Jonathan Hood tournait depuis sept heures du matin dans le quartier d’Upton Park sur sa mobylette, une grande carte routière fixée sur son guidon. Il s’arrêtait fréquemment, prenait des notes, feuilletait un atlas des rues londoniennes et repartait. Tous les jours, Londres était ainsi parcouru par des apprentis chauffeurs de taxi, qui préparaient un examen où ils devaient connaître un nombre incalculable de rues.

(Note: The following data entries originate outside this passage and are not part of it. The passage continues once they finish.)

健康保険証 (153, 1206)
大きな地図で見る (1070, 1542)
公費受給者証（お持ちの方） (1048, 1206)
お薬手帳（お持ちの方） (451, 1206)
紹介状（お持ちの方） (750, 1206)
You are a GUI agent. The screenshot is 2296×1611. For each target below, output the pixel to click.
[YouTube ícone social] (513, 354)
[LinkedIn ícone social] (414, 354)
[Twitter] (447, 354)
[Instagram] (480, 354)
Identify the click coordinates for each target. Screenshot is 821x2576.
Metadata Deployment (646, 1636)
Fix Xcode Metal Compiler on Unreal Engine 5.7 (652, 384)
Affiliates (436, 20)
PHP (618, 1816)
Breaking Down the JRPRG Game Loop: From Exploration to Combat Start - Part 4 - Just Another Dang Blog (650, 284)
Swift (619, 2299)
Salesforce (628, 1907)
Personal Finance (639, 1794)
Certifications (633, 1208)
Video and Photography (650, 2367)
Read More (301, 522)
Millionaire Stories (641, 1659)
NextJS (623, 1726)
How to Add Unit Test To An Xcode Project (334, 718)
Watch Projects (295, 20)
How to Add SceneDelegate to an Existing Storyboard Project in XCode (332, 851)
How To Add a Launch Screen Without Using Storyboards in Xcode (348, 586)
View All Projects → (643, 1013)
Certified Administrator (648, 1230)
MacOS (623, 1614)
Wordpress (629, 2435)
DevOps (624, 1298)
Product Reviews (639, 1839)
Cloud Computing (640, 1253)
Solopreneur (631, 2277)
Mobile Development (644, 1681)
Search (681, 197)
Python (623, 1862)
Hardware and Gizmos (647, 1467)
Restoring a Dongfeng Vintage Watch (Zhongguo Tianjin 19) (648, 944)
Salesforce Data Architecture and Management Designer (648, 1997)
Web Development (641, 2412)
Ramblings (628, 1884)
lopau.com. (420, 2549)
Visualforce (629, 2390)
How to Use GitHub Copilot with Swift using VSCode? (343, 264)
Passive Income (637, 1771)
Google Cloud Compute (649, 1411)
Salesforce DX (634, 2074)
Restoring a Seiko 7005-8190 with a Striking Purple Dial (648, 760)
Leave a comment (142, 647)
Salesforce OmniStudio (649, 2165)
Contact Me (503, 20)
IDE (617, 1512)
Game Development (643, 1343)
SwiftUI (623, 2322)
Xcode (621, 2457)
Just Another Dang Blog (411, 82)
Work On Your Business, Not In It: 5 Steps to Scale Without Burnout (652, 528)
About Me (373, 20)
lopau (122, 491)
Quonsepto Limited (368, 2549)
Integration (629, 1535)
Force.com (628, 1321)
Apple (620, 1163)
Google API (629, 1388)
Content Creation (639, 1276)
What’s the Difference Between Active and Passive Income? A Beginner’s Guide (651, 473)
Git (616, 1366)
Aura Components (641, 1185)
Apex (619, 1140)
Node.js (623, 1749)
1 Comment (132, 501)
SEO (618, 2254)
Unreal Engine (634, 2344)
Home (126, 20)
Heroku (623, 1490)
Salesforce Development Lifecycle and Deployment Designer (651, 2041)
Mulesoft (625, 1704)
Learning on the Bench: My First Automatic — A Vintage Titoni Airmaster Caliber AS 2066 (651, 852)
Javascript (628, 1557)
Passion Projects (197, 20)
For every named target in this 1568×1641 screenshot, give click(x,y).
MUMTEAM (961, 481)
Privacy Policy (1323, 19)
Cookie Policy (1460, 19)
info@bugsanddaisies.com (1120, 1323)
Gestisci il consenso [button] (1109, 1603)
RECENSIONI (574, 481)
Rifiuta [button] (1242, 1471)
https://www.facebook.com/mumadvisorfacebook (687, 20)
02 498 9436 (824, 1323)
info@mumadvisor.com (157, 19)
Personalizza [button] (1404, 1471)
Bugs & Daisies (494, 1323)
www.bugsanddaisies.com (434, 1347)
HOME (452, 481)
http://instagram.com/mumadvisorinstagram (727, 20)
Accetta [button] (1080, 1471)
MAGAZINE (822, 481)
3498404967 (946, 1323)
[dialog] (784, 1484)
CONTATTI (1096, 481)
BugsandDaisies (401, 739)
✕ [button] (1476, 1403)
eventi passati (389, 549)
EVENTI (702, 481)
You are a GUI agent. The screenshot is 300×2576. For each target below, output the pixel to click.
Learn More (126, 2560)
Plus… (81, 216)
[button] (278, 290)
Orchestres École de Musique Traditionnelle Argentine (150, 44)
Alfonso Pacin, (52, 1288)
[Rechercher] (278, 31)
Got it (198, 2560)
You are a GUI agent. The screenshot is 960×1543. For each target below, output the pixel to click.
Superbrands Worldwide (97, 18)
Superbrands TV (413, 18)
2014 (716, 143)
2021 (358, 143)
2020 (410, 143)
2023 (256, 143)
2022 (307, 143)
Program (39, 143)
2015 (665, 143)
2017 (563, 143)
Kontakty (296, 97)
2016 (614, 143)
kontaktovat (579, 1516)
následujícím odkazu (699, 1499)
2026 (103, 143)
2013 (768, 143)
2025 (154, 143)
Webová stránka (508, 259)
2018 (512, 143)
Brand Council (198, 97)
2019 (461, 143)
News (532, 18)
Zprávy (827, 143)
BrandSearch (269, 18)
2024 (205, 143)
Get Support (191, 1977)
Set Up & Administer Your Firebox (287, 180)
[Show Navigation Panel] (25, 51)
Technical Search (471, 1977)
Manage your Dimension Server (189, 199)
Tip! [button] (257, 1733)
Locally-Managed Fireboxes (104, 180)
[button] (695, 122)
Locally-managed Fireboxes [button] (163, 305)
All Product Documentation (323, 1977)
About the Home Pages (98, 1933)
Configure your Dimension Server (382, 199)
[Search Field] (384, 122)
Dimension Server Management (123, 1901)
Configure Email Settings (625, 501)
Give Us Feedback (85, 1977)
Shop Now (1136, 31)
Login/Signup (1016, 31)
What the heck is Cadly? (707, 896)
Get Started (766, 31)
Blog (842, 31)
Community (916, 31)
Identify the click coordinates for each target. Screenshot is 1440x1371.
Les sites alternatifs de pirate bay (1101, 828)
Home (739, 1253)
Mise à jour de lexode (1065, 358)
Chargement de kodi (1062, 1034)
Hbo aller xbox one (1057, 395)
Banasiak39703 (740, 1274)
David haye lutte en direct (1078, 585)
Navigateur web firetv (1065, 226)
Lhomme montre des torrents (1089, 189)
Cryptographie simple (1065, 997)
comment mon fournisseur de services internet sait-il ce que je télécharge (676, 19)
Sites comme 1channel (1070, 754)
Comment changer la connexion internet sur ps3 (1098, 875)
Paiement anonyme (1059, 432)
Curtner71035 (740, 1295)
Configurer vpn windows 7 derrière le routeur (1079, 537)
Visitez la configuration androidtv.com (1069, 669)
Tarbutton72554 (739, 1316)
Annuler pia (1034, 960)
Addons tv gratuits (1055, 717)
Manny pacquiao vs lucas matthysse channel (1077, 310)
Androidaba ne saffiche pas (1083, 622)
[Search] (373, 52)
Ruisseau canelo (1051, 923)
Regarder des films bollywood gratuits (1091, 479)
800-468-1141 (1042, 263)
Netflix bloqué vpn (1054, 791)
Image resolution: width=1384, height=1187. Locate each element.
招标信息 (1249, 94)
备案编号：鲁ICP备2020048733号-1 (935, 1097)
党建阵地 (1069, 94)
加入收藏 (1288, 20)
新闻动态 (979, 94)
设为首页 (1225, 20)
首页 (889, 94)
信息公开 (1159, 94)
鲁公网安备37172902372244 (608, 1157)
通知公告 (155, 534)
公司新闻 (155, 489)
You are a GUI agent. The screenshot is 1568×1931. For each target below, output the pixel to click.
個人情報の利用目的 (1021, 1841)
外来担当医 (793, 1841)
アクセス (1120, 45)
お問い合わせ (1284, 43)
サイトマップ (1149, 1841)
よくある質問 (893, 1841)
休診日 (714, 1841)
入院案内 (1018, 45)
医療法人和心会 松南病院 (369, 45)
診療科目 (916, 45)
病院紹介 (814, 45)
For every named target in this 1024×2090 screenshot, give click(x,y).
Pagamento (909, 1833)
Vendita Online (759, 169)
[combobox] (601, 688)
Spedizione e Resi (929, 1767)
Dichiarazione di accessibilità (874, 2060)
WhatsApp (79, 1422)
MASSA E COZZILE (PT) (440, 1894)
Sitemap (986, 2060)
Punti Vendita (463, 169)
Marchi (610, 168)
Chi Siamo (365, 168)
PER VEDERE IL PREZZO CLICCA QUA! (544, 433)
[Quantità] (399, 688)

Quittant Neville Road, il tourna dans Green Street, à un bloc de la mosquée située au 88, et s’arrêta le long du trottoir, vérifiant quelque chose sur son plan, juste en face d’un marchand de légumes.

Personne ne prêtait attention à lui, la valse des apprentis chauffeurs de taxi étant habituelle, et pourtant Jonathan Hood était un agent de la Division D du MI5 en mission. Une puissante radio était dissimulée dans une des sacoches de sa mobylette, le reliant à un « sous-marin », une camionnette d’une entreprise de plomberie qui tournait elle aussi dans le quartier et rendait compte à la centrale de Millbank. Exceptionnellement, Jonathan Hood était armé. Un pistolet automatique Glock 9 mm dissimulé sous son chandail de laine bleu. Il repartit et s’arrêta un peu plus loin, presque en face de la mosquée du 88, un bâtiment de deux étages faisant le coin de Green Street et de Strudley Road. Un Pakistanais en camiz-charouar était en train de téléphoner d’un taxiphone installé contre le mur de la mosquée et il crut d’abord que c’était son « client ». Un rapide coup d’œil sur la photo posée sur sa carte routière lui révéla qu’il n’en était rien. D’ailleurs, ce numéro – 02084707808 – avait été placé sur écoutes depuis la veille au soir. Le rôle de Jonathan Hood était simple : observer la mosquée et ses alentours et, éventuellement, porter secours au « client » désigné, un informateur du MI6 dont il ignorait même le nom.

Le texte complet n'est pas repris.